- What you have to do -
The reply is to be the lines from the one with "Instruction: Click the four leaf clover emoji" through the last line of the records below, each retyped exactly, with pictures left out.

- Available data -
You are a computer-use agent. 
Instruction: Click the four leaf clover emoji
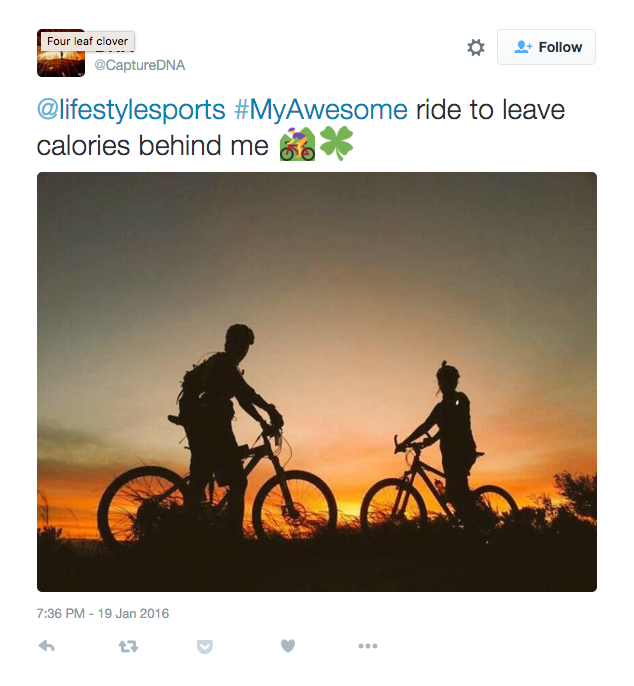tap(336, 143)
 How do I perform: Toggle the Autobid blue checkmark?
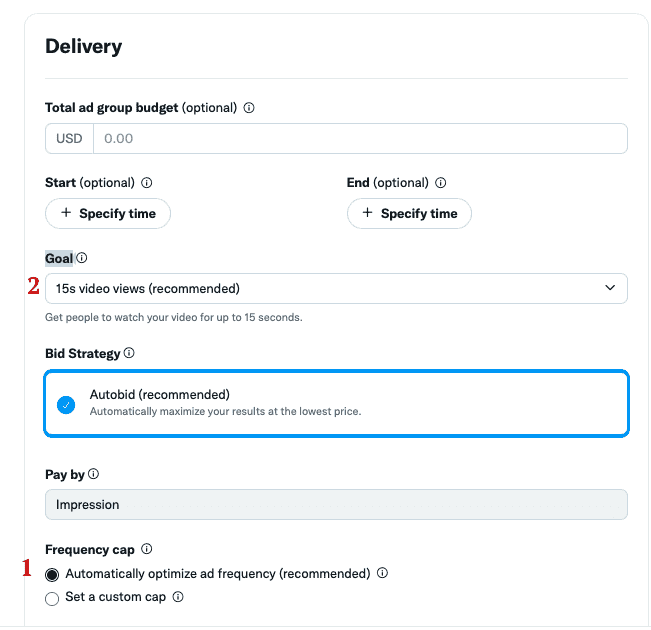(x=66, y=405)
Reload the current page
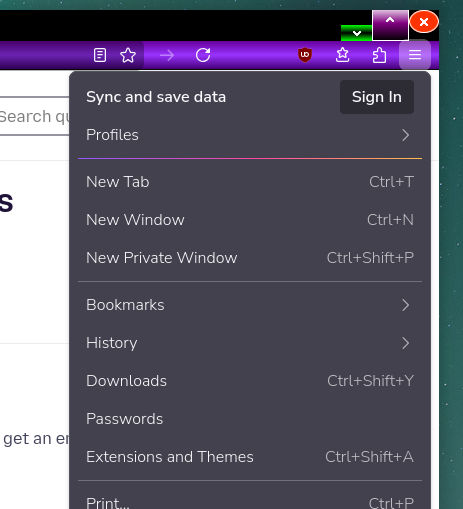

- Solution -
Instruction: Click the four leaf clover emoji
tap(336, 143)
 How do I perform: Toggle the Autobid blue checkmark?
(x=66, y=405)
Reload the current page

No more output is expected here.